The JSON files are available in `/home/data_scientist/data/misc`.

In [None]:
def load_reuters(name):
    fpath = '/home/data_scientist/data/misc/reuters_{}.json'.format(name)
    with open(fpath) as f:
        reuters = json.load(f)
    return reuters

X_train, X_test, y_train, y_test = map(load_reuters, ['X_train', 'X_test', 'y_train', 'y_test'])

## n-grams

- Use unigrams, bigrams, and trigrams,
- Build a pipeline by using `TfidfVectorizer` and `LinearSVC`,
- Name the first step `tf` and the second step `svc`,
- Use default parameters for both `TfidfVectorizer` and `LinearSVC`,
- Use English stop words,
- Impose a minimum feature term that requires a term to be present in at least three documents, and
- Set a maximum frequency of 75%, such that any term occurring in more than 75% of all documents will be ignored

In [None]:
def ngram(X_train, y_train, X_test, random_state):
    '''
    Creates a document term matrix and uses SVM classifier to make document classifications.
    Uses unigrams, bigrams, and trigrams.
    
    Parameters
    ----------
    X_train: A list of strings.
    y_train: A list of strings.
    X_test: A list of strings.
    random_state: A np.random.RandomState instance.
    
    Returns
    -------
    A tuple of (clf, y_pred)
    clf: A Pipeline instance.
    y_pred: A numpy array.
    '''
    
    # YOUR CODE HERE
    
    return clf, y_pred

In [None]:
clf1, y_pred1 = ngram(X_train, y_train, X_test, random_state=check_random_state(0))
score1 = accuracy_score(y_pred1, y_test)
print("SVC prediction accuracy = {0:5.1f}%".format(100.0 * score1))

In [None]:
assert_is_instance(clf1, Pipeline)
assert_is_instance(y_pred1, np.ndarray)
tf1 = clf1.named_steps['tf']
assert_is_instance(tf1, TfidfVectorizer)
assert_is_instance(clf1.named_steps['svc'], LinearSVC)
assert_equal(tf1.stop_words, 'english')
assert_equal(tf1.ngram_range, (1, 3))
assert_equal(tf1.max_df, 0.75)
assert_equal(tf1.min_df, 3)
assert_equal(len(y_pred1), len(y_test))
assert_array_equal(y_pred1[:5], ['trade', 'grain', 'crude', 'bop', 'palm-oil'])
assert_array_equal(y_pred1[-5:], ['acq', 'dlr', 'ship', 'ipi', 'gold'])
assert_almost_equal(score1, 0.90195428949983436)

## Stemming

- Use the `tokenize` method in the following code cell to incorporate the Porter Stemmer into the classification pipeline,
- Use unigrams, bigrams, and trigrams
- Build a pipeline by using `TfidfVectorizer` and `LinearSVC`,
- Name the first step `tf` and the second step `svc`,
- Use default parameters for both `TfidfVectorizer` and `LinearSVC`,
- Use English stop words,
- Impose a minimum feature term that requires a term to be present in at least two documents, and
- Set a maximum frequency of 50%, such that any term occurring in more than 50% of all documents will be ignored

In [None]:
def tokenize(text):
    tokens = nltk.word_tokenize(text)
    tokens = [token for token in tokens if token not in string.punctuation]

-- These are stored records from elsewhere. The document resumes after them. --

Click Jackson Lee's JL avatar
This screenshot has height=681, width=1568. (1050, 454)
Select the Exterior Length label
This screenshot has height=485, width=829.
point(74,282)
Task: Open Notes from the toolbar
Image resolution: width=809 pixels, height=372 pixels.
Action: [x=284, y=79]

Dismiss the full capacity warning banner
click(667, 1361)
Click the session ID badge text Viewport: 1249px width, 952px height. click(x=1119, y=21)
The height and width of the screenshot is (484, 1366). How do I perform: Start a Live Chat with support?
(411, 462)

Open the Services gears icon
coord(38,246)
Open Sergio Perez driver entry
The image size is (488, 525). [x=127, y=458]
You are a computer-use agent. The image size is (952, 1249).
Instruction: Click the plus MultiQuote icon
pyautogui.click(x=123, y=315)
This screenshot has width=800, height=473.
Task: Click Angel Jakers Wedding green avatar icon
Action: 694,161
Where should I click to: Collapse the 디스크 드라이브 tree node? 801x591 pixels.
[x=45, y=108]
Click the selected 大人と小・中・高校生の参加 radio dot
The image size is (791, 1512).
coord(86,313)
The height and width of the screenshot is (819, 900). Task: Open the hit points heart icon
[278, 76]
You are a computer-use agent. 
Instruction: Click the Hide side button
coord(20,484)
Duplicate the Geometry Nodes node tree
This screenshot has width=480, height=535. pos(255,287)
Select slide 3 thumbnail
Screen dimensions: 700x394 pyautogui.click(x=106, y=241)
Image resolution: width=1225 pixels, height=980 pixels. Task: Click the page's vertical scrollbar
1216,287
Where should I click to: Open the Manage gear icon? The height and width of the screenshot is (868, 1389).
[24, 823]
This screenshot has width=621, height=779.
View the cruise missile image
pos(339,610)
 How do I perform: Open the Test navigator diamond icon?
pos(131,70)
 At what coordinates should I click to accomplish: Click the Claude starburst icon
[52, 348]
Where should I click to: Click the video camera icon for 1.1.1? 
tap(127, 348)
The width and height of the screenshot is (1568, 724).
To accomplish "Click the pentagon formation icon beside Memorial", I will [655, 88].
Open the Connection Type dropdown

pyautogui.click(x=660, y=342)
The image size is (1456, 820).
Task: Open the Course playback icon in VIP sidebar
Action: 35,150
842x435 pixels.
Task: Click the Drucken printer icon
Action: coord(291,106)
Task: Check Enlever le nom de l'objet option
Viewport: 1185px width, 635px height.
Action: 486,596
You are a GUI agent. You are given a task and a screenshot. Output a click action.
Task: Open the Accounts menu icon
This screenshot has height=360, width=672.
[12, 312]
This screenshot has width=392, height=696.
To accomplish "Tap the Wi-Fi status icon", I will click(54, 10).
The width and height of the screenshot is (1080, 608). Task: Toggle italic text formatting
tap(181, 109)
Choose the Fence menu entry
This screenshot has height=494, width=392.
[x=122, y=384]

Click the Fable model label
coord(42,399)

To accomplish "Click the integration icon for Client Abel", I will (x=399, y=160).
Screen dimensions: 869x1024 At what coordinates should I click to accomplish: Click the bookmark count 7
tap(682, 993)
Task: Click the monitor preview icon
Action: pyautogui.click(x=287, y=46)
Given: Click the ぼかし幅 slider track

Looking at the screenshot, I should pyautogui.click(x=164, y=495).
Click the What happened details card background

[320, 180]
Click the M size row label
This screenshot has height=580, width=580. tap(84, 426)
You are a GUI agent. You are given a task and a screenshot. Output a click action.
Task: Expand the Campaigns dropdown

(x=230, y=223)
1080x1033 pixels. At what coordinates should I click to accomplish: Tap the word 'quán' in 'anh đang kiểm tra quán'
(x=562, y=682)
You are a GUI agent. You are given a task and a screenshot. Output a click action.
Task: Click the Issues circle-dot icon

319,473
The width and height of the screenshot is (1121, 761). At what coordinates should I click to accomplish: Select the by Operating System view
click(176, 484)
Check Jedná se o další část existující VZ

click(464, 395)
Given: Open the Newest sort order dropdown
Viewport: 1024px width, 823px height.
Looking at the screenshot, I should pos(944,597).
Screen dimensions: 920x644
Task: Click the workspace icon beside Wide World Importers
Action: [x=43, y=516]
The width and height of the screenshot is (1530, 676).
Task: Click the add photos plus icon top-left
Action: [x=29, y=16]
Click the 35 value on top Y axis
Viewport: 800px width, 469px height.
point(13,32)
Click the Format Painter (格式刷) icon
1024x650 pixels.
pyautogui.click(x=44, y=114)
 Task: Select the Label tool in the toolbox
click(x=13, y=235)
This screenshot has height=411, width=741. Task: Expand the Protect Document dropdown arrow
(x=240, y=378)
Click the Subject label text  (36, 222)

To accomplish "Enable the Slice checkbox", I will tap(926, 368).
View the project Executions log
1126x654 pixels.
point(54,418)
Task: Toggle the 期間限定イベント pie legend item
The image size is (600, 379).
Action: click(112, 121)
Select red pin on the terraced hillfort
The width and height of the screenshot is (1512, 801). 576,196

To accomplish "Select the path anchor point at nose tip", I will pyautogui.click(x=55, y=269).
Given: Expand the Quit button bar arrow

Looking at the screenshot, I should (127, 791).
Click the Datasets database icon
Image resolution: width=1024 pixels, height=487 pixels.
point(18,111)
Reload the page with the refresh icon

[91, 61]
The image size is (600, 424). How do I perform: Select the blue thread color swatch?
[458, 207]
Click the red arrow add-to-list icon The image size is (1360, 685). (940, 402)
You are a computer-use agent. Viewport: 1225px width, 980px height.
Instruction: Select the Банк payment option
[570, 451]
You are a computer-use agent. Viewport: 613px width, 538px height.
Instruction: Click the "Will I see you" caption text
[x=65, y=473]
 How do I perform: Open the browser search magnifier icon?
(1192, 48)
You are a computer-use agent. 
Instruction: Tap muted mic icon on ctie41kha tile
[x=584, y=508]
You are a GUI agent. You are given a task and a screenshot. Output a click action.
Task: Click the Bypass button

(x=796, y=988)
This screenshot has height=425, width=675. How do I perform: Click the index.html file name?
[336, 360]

    stemmer = PorterStemmer()
    stems = map(stemmer.stem, tokens)
    
    return stems

In [None]:
def stem(X_train, y_train, X_test, random_state):
    '''
    Creates a document term matrix and uses SVM classifier to make document classifications.
    Uses the Porter stemmer.
    
    Parameters
    ----------
    X_train: A list of strings.
    y_train: A list of strings.
    X_test: A list of strings.
    random_state: A np.random.RandomState instance.
    
    Returns
    -------
    A tuple of (clf, y_pred)
    clf: A Pipeline instance.
    y_pred: A numpy array.
    '''
    
    # YOUR CODE HERE
    
    return clf, y_pred

In [None]:
clf2, y_pred2 = stem(X_train, y_train, X_test, random_state=check_random_state(0))
score2 = accuracy_score(y_pred2, y_test)
print("SVC prediction accuracy = {0:5.1f}%".format(100.0 * score2))

In [None]:
assert_is_instance(clf2, Pipeline)
assert_is_instance(y_pred2, np.ndarray)
tf2 = clf2.named_steps['tf']
assert_is_instance(tf2, TfidfVectorizer)
assert_is_instance(clf2.named_steps['svc'], LinearSVC)
assert_equal(tf2.stop_words, 'english')
assert_equal(tf2.ngram_range, (1, 3))
assert_equal(tf2.max_df, 0.5)
assert_equal(tf2.min_df, 2)
assert_equal(len(y_pred2), len(y_test))
assert_array_equal(y_pred2[:5], ['trade', 'grain', 'crude', 'bop', 'palm-oil'])
assert_array_equal(y_pred2[-5:], ['acq', 'dlr', 'ship', 'ipi', 'gold'])
assert_almost_equal(score2, 0.89234845975488575)

## Clustering Analysis

- Build a pipeline by using `TfidfVectorizer` and `KMeans`,
- Name the first step `tf` and the second step `km`,
- Use default parameters for both `TfidfVectorizer` and `KMeans`,
- Use unigrams only,
- Use English stop words, and
- Set the number of clusters equal to `true_k`.

In [None]:
def cluster(X_train, X_test, true_k, random_state):
    '''
    Applies clustering analysis to a feature matrix.
    
    Parameters
    ----------
    X_train: A list of strings.
    X_test: A list of strings.
    true_k: An int. The number of clusters.
    random_state: A np.random.RandomState instance.
    
    Returns
    -------
    A Pipeline instance.
    '''    
    # YOUR CODE HERE
    
    return clf

In [None]:
clf3 = cluster(X_train, X_test, true_k=len(reuters.categories()), random_state=check_random_state(0))

In [None]:
assert_is_instance(clf3, Pipeline)
tf3 = clf3.named_steps['tf']
assert_is_instance(tf3, TfidfVectorizer)
km3 = clf3.named_steps['km']
assert_is_instance(km3, KMeans)
assert_equal(tf3.stop_words, 'english')
assert_equal(tf3.ngram_range, (1, 1))
assert_equal(tf3.max_df, 1.0)
assert_equal(tf3.min_df, 1)
assert_equal(km3.n_clusters, len(reuters.categories()))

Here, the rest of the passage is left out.